### Records provided ###

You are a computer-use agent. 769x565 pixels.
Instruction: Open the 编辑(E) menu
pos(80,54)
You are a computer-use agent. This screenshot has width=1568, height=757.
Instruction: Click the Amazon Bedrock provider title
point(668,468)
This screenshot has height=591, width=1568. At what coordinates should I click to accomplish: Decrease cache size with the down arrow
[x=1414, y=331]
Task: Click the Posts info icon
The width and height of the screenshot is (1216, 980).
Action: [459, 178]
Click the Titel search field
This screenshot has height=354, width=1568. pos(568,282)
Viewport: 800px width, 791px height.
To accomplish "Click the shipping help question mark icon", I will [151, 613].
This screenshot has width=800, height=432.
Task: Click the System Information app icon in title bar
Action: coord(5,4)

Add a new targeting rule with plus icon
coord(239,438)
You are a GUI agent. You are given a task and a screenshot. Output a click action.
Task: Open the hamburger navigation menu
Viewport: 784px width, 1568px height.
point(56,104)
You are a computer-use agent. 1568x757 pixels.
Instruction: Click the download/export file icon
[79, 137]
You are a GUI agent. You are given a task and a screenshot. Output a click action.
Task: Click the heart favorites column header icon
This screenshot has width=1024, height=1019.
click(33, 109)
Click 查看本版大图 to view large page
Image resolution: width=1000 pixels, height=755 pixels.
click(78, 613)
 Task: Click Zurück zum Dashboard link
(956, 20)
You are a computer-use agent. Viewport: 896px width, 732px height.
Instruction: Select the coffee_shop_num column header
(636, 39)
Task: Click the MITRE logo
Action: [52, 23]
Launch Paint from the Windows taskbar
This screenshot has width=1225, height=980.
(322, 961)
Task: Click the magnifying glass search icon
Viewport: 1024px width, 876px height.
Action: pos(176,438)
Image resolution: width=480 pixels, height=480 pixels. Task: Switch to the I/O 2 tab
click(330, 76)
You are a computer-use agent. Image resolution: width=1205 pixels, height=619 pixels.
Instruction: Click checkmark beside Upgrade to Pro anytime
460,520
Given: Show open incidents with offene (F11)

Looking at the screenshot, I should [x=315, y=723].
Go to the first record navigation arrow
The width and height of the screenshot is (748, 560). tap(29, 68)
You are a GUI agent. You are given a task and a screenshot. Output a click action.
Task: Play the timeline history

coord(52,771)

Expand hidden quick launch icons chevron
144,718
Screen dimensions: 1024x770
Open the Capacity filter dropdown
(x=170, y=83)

###

**Assigned task**
Look through the listing above and copy each line with the word "computer" in it.

**Result of this task**
You are a computer-use agent. 769x565 pixels.
You are a computer-use agent. This screenshot has width=1568, height=757.
You are a computer-use agent. 1568x757 pixels.
You are a computer-use agent. Viewport: 896px width, 732px height.
You are a computer-use agent. Image resolution: width=1205 pixels, height=619 pixels.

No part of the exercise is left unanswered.